Canadian Forest Service Publications
Incorporating interspecific competition into species-distribution mapping by upward scaling of small-scale model projections to the landscape. Baah-Acheamfour, M., Bourque, C. P. A., Meng, F. R., & Swift, D. E. (2017). PloS one, 12(2), e0171487.
Year: 2017
Issued by: Canadian Wood Fibre Centre
Catalog ID: 40409
Language: English
Availability: PDF (download)
Available from the Journal's Web site. †
DOI: 10.1371/journal.pone.0171487
† This site may require a fee
Abstract
There are a number of overarching questions and debate in the scientific community concerning the importance of biotic interactions in species distribution models at large spatial scales. In this paper, we present a framework for revising the potential distribution of tree species native to the Western Ecoregion of Nova Scotia, Canada, by integrating the long-term effects of interspecific competition into an existing abiotic-factor-based definition of potential species distribution (PSD). The PSD model is developed by combining spatially explicit data of individualistic species’ response to normalized incident photosynthetically active radiation, soil water content, and growing degree days. A revised PSD model adds biomass output simulated over a 100-year timeframe with a robust forest gap model and scaled up to the landscape using a forestland classification technique. To demonstrate the method, we applied the calculation to the natural range of 16 target tree species as found in 1,240 provincial forest-inventory plots.
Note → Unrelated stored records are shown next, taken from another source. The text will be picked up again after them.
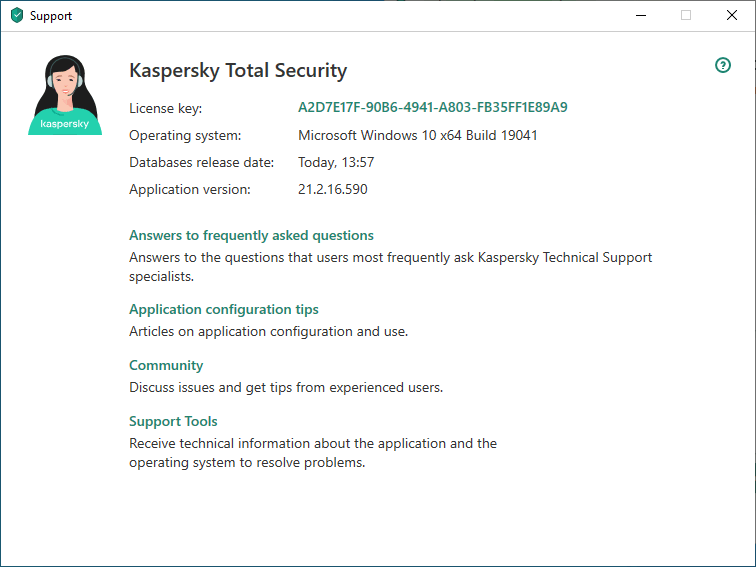
Task: Open the Support Tools link
Action: point(173,422)
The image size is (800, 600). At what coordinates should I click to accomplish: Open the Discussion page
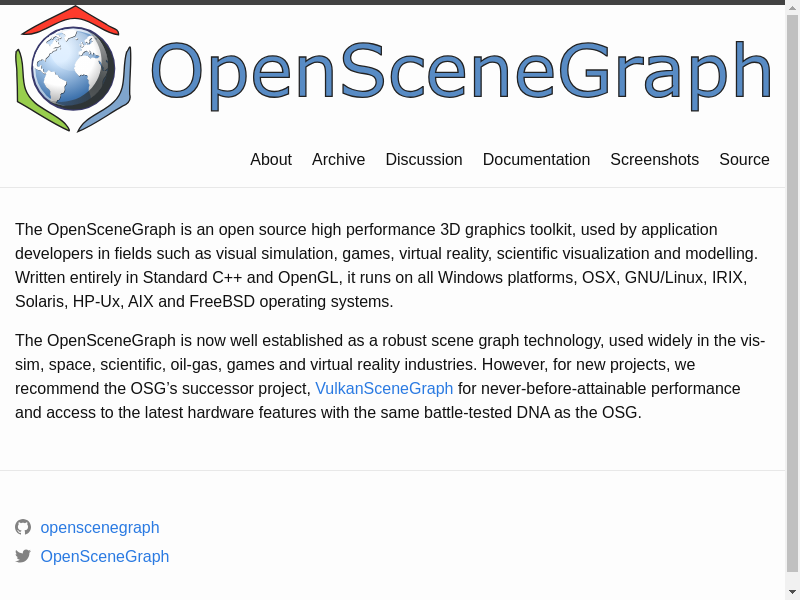(424, 160)
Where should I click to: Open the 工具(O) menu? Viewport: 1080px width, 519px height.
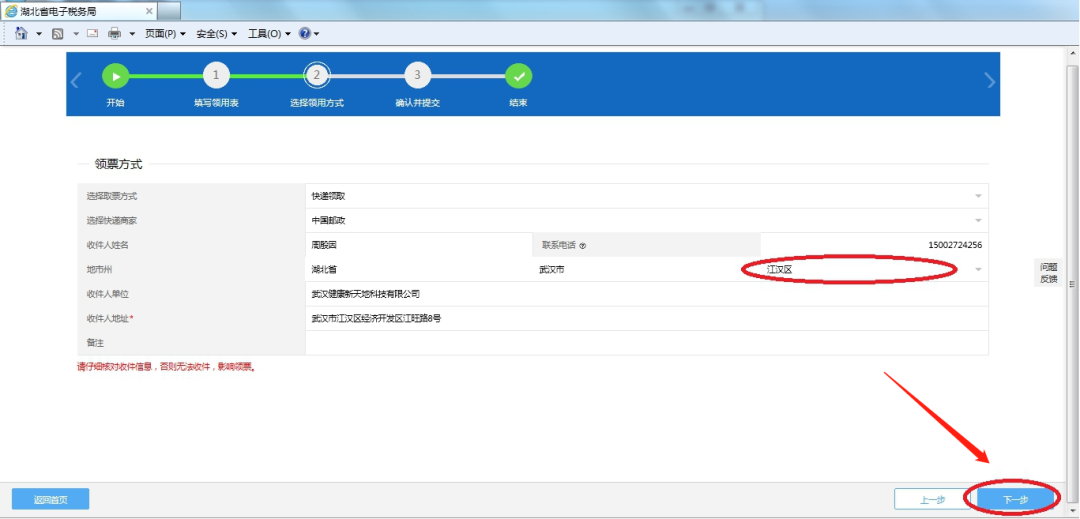click(269, 33)
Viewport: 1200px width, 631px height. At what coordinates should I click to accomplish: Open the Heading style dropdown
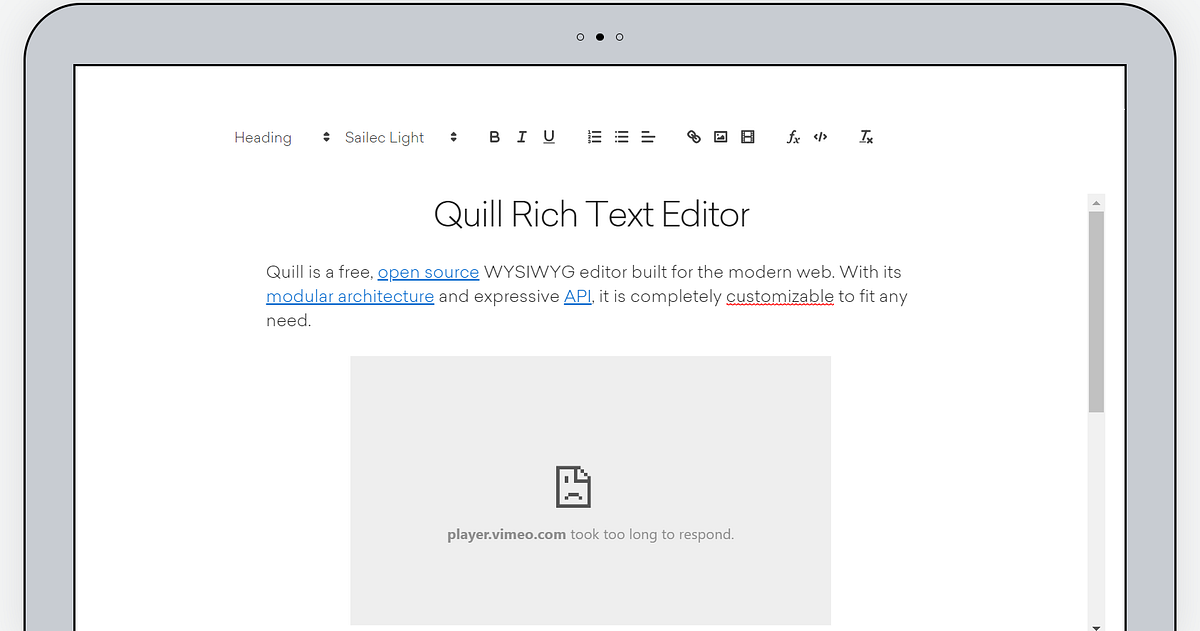(x=263, y=137)
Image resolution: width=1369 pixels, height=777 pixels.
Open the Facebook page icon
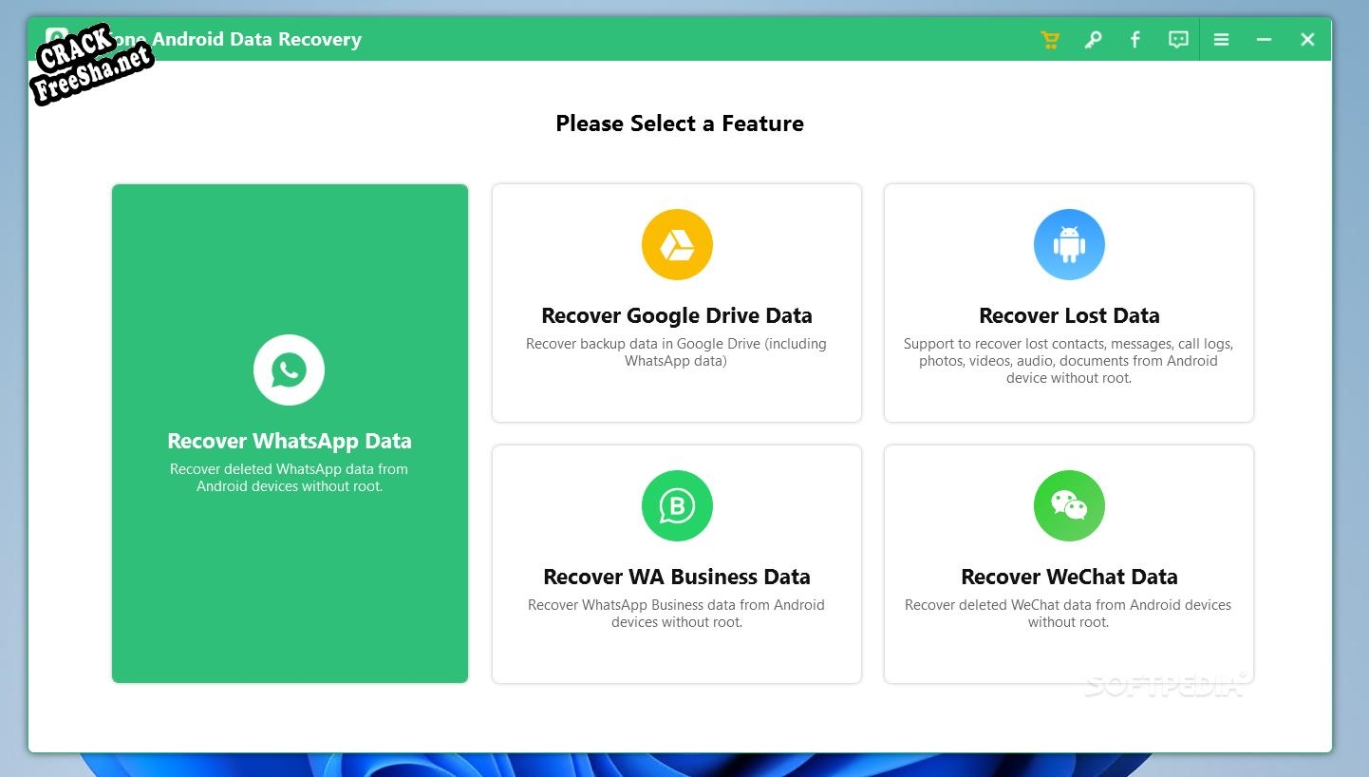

The revised PSD model, with the long-term effects of interspecific competition accounted for, predicted that eastern hemlock (Tsuga canadensis), American beech (Fagus grandifolia), white birch (Betula papyrifera), red oak (Quercus rubra), sugar maple (Acer saccharum), and trembling aspen (Populus tremuloides) would experience a significant decline in their original distribution compared with balsam fir (Abies balsamea), black spruce (Picea mariana), red spruce (Picea rubens), red maple (Acer rubrum L.), and yellow birch (Betula alleghaniensis). True model accuracy improved from 64.2% with original PSD evaluations to 81.7% with revised PSD. Kappa statistics slightly increased from 0.26 (fair) to 0.41 (moderate) for original and revised PSDs, respectively.
Plain Language Summary
There are still many questions about the importance of biotic (living) interactions modeled at larger scales. We explore the potential distribution of tree species native to Nova Scotia, Canada by using the potential species distribution (PSD) model. The PSD model combines data using various characteristics related to tree growth. The model was later revised to include more criteria. The results of the revised model showed that the potential distribution of 16 common tree species in the area was largely based on the individual species’ response to climate and competition between different species. The impact of measuring competition for a species’ potential distribution was relatively low for late developing species with high shade tolerance (e.g., balsam fir, black spruce, red spruce, sugar maple, yellow birch) compared with early developing and shade-intolerant species (e.g., eastern hemlock, American beech, white birch, red oak, red maple, trembling aspen). PSD model accuracy improved with the added criteria from the revised model, and the updates will be used in future work.